You can also access data from a resource or machine part menu.

Stop data capture and data sync

If you don’t need to capture data, for instance in a test scenario, you can turn off data capture to reduce unnecessary storage. Alternatively, see advanced data capture and sync configurations for other ways to control data usage, such as conditional sync or retention policies.

To turn off data capture for a specific resource’s capture method (for example, a camera component capturing through the GetImage capture method) navigate to the Data capture section of your resource’s configuration card and toggle the configured capture method’s switch to Off. You can also globally turn off data capture on the data_manager service configuration card by toggling the Capturing switch to Off.

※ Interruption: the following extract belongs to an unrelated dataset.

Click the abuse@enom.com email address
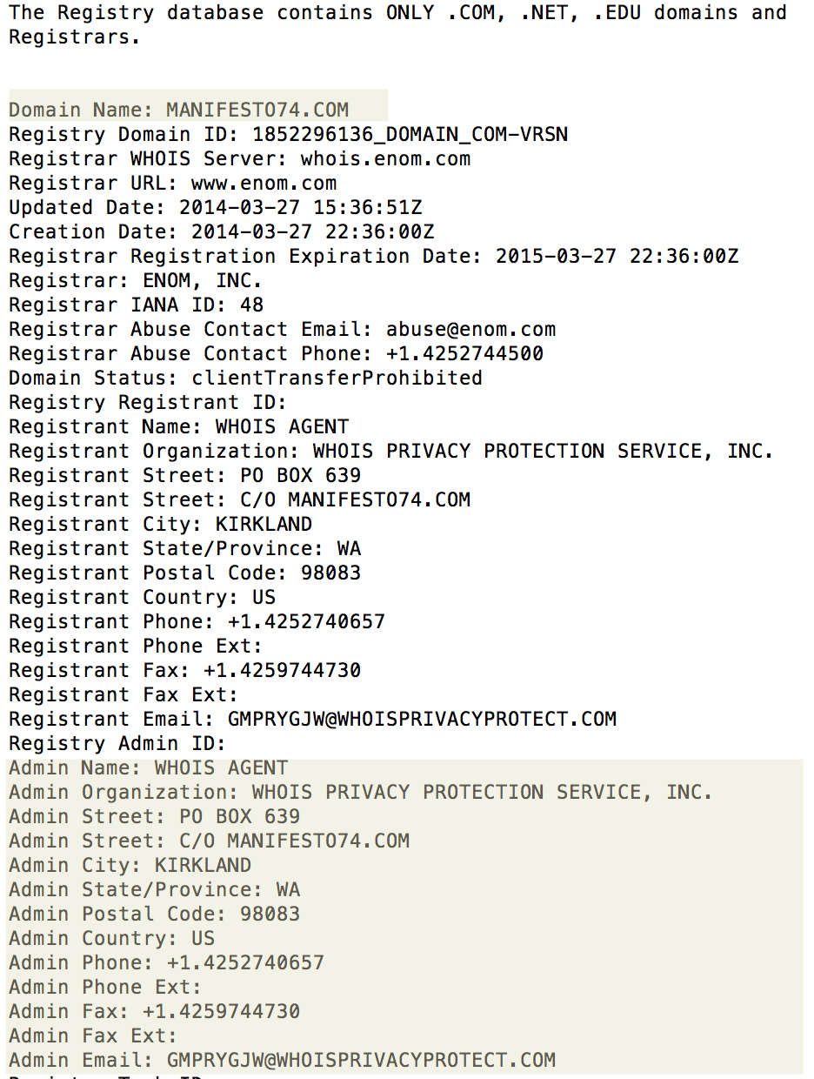814x1079 pixels. [x=470, y=330]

To turn off data sync, navigate to the data_manager service configuration card and toggle the Syncing switch to Off.

Click the Save button in the top right corner of the page to save your config.

Advanced data capture and sync configurations

Capture directly to MongoDB

You can configure direct capture of tabular data to a MongoDB instance alongside disk storage on your edge device. This can be useful for powering real-time dashboards before data is synced from the edge to the cloud.

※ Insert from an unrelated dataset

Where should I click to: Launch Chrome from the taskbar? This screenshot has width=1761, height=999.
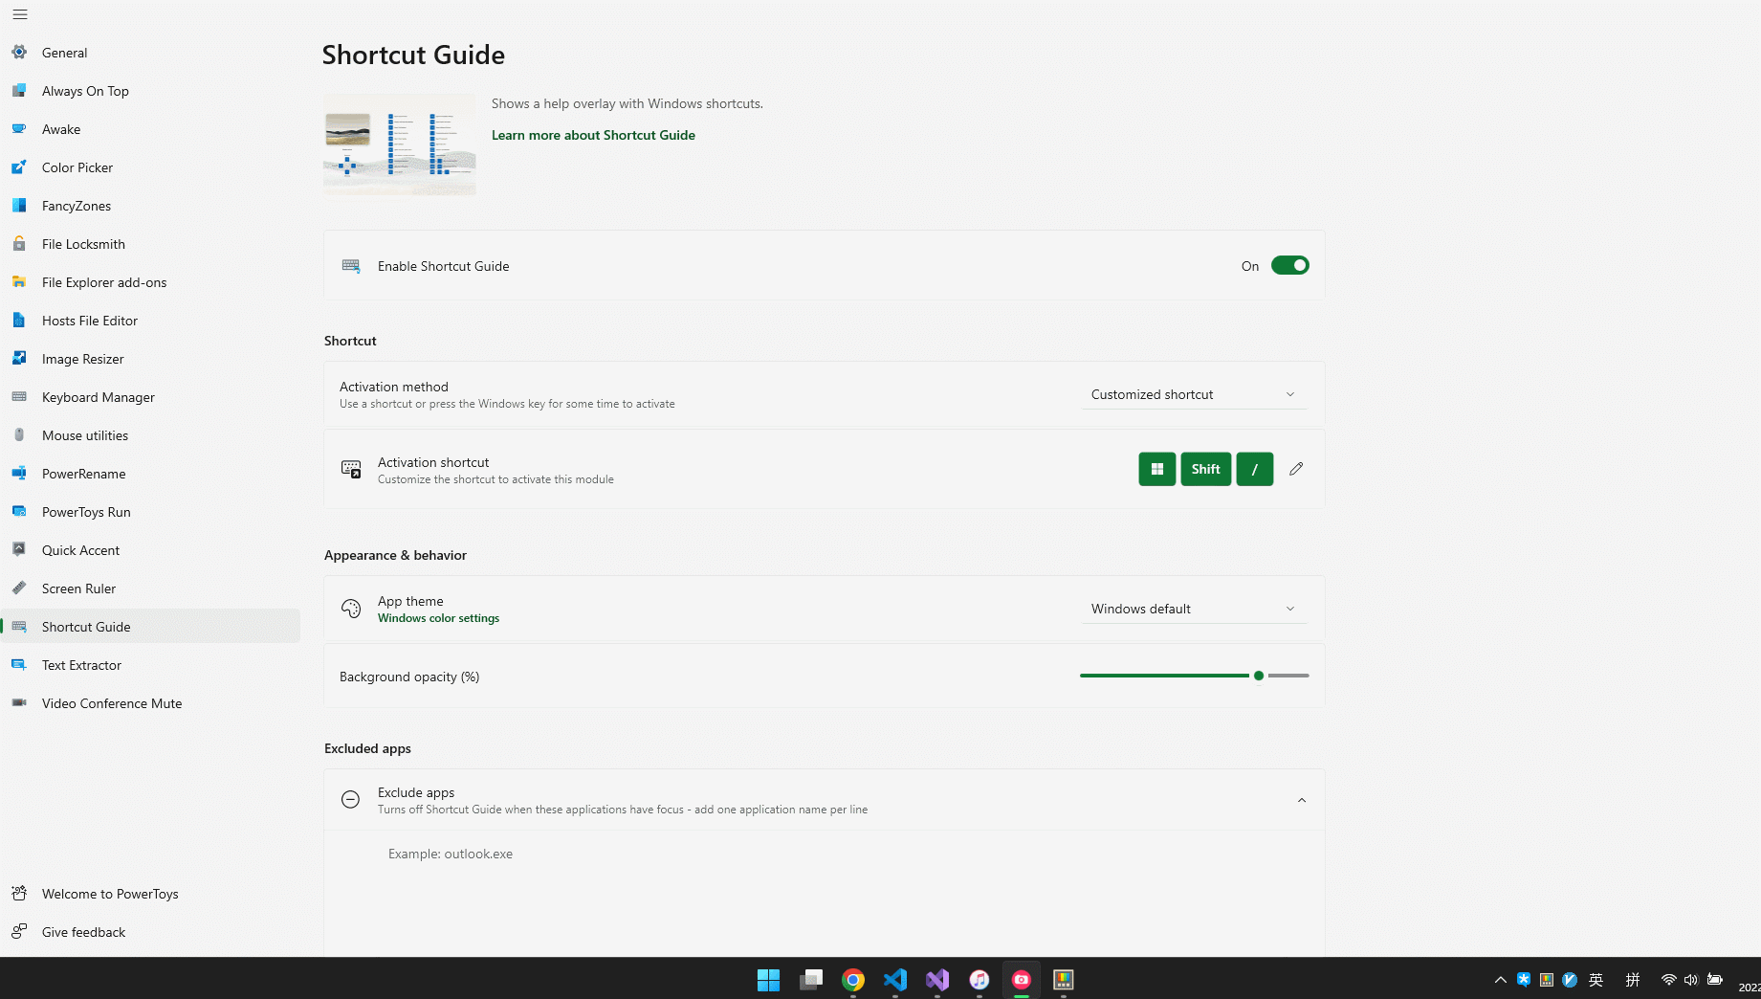coord(852,979)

Configure using the mongo_capture_config attributes in your data manager service.

Here is a sample configuration that will capture fake sensor readings both to the configured MongoDB URI as well as to the ~/.viam/capture directory on disk:

Click to view configuration
{
  "components": [
    {
      "name": "sensor-1",
      "namespace": "rdk",
      "type": "sensor",
      "model": "fake",
      "attributes": {},
      "service_configs": [
        {
          "type": "data_manager",
          "attributes": {
            "capture_methods": [
              {
                "method": "Readings",
                "capture_frequency_hz": 0.5,
                "additional_params": {}
              }
            ]
          }
        }
      ]
    }
  ],
  "services": [
    {
      "name": "data_manager-1",
      "namespace": "rdk",
      "type": "data_manager",
      "attributes": {
        "mongo_capture_config": {
          "uri": "mongodb://127.0.0.1:27017/?directConnection=true&serverSelectionTimeoutMS=2000"
        }
      }
    }
  ]
}

When mongo_capture_config.uri is configured, data capture will attempt to connect to the configured MongoDB server and write captured tabular data to the configured mongo_capture_config.database and mongo_capture_config.collection (or their defaults if unconfigured) after enqueuing that data to be written to disk.

If writes to MongoDB fail for any reason, data capture will log an error for each failed write and continue capturing.

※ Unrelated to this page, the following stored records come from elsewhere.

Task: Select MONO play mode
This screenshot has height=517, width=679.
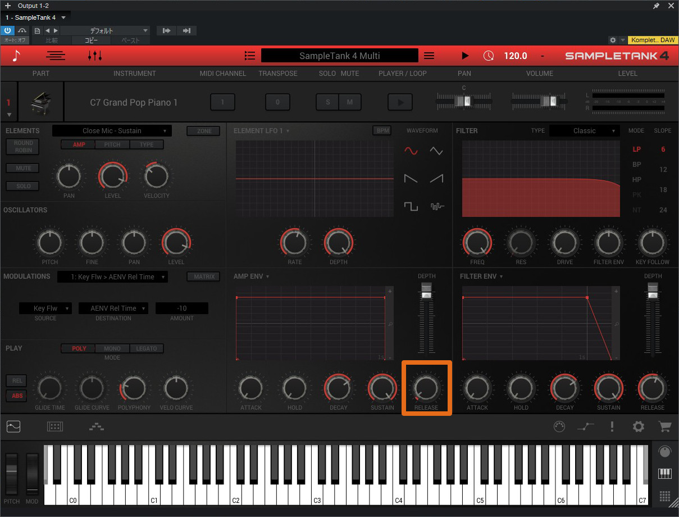Action: click(112, 348)
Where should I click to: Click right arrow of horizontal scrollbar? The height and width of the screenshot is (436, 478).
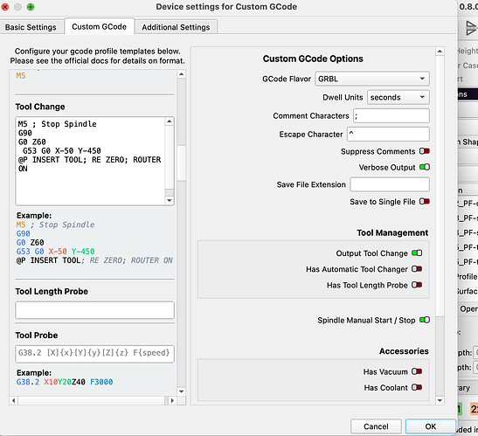pos(172,400)
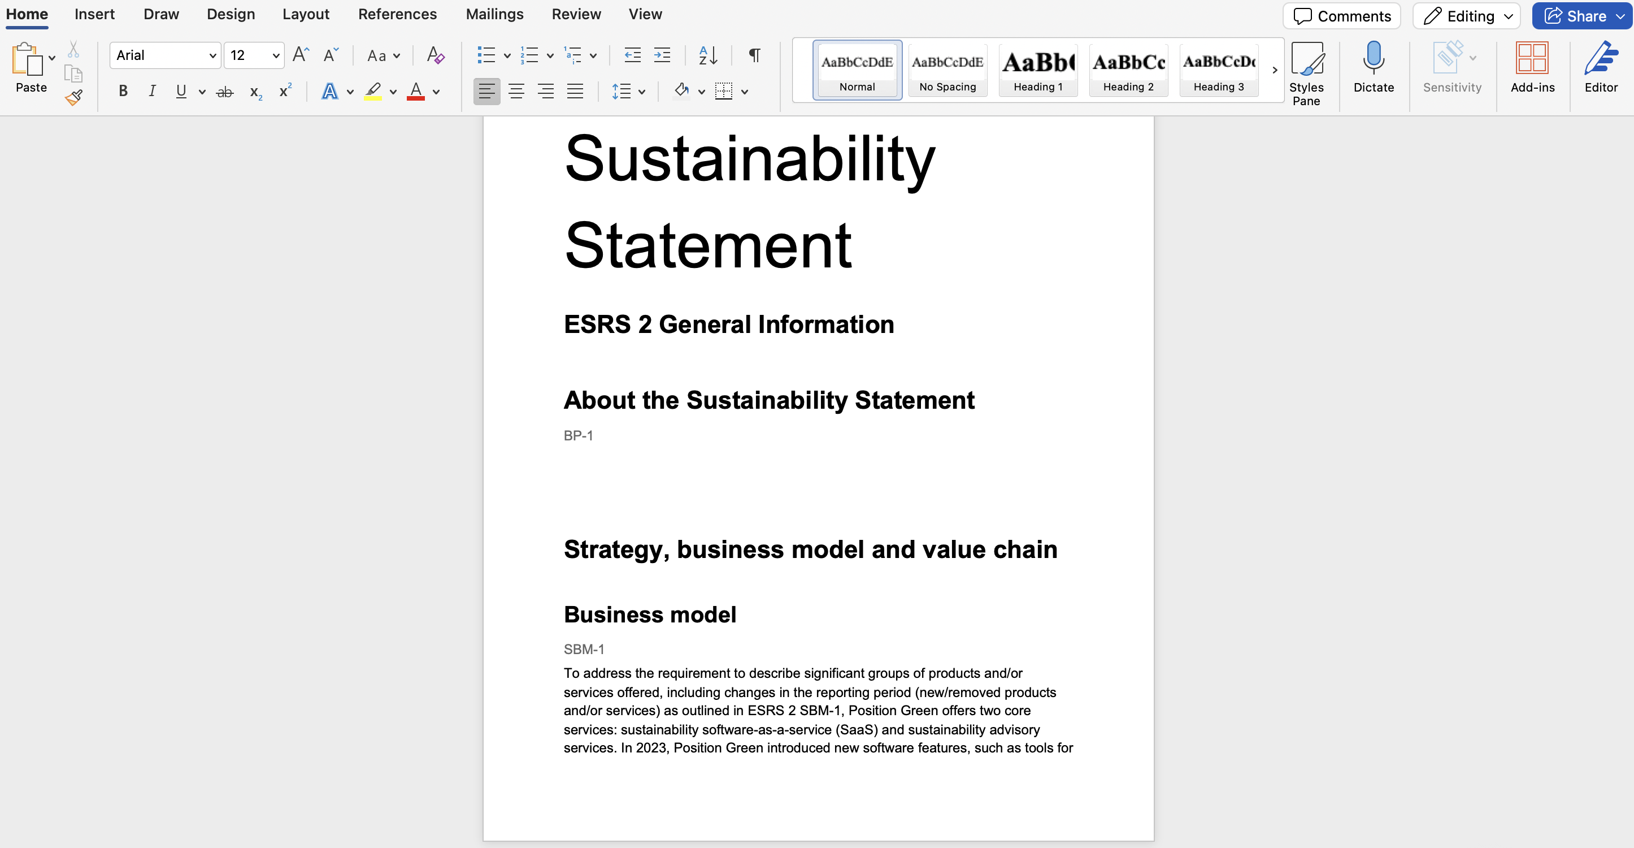Click the Sort A-Z icon
The width and height of the screenshot is (1634, 848).
708,55
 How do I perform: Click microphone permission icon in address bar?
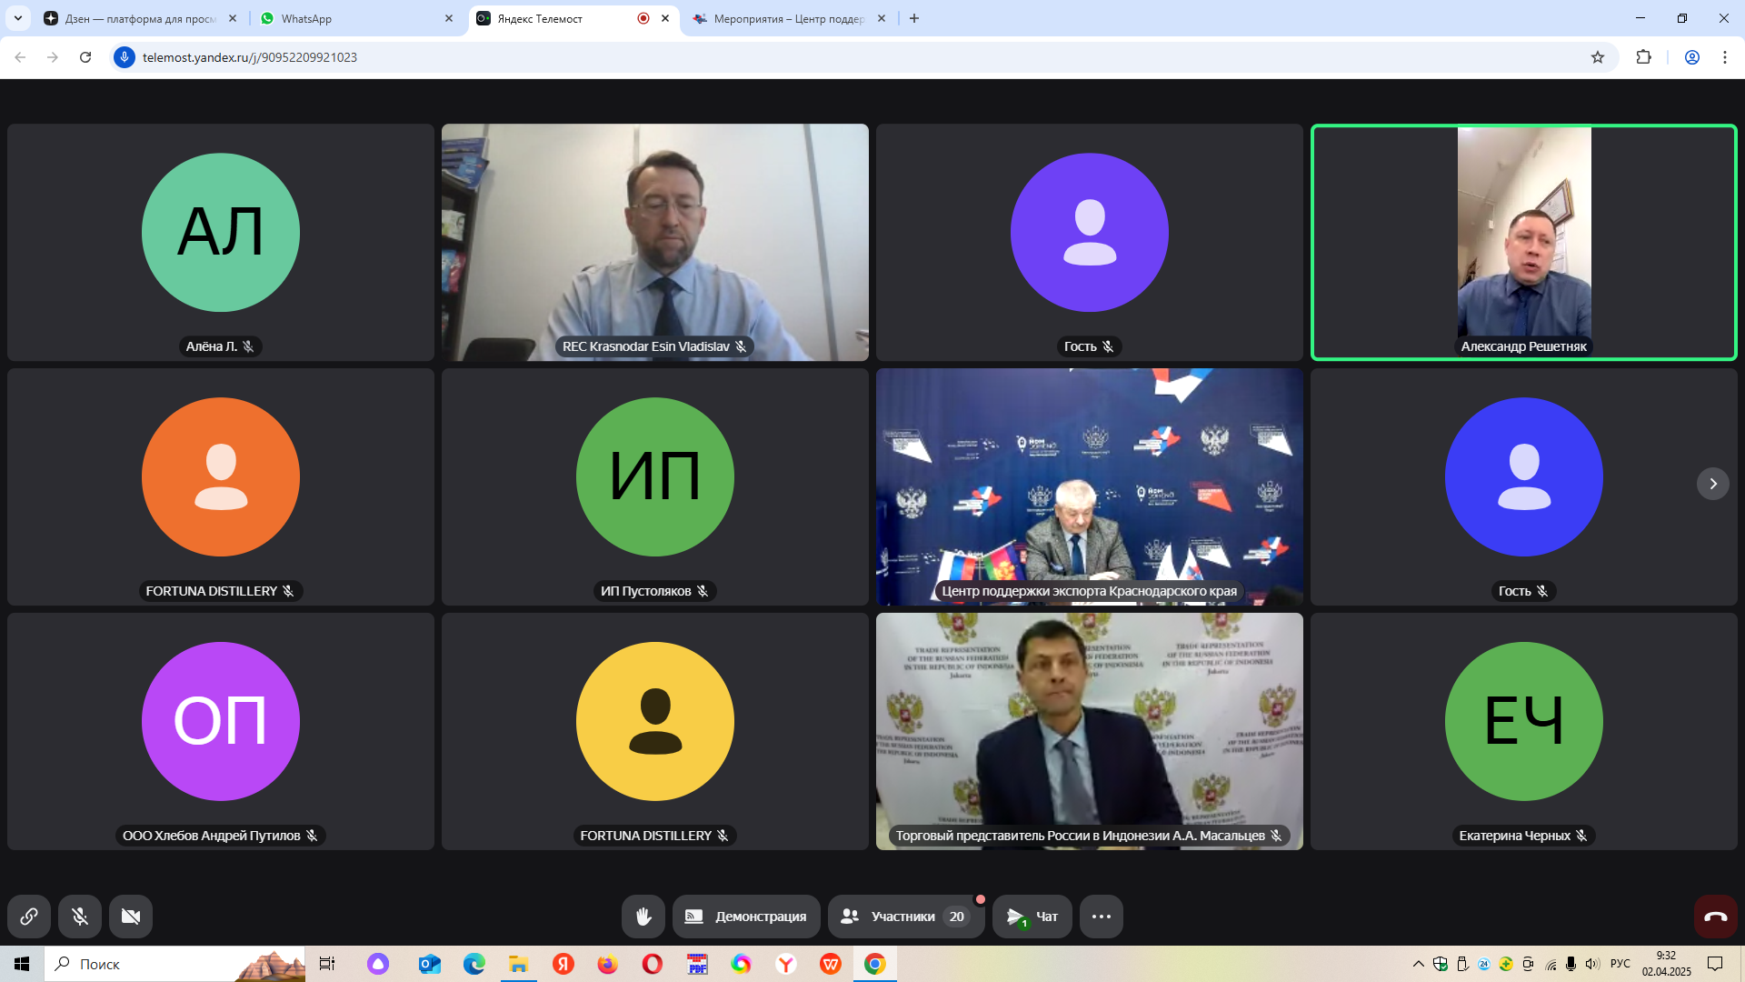pyautogui.click(x=125, y=57)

Failing to write to MongoDB doesn’t affect capturing and syncing data to cloud storage other than adding capture latency.

Conditional sync

By default, viam-server checks for new data to sync at the configured interval (sync_interval_mins). You can additionally configure sync to only happen when certain conditions are met. For example:

  • Only sync when on WiFi
  • Sync when specific events are detected
  • Sync during certain time windows

See Conditional cloud sync for how to implement conditional syncs.

Cloud data retention

Configure how long your synced data remains stored in the cloud:

  • Retain data up to a certain size (for example, 100GB) or for a specific length of time (for example, 14 days): Set retention_policies at the resource level. See the retention_policy field in data capture configuration attributes.
  • Delete data captured by a machine when you delete the machine: Control whether your cloud data is deleted when a machine or machine part is removed. See the delete_data_on_part_deletion field in the data management service configuration attributes.

Sync optimization

Configurable sync threads: You can control how many concurrent sync operations occur by adjusting the maximum_num_sync_threads setting. Higher values may improve throughput on more powerful hardware, but raising it too high may introduce instability on resource-constrained devices.

Wait time before syncing arbitrary files: If you choose to sync arbitrary files (beyond those captured by the data management service), the file_last_modified_millis configuration attribute specifies how long a file must remain unmodified before the data manager considers it for syncing. The default is 10 seconds.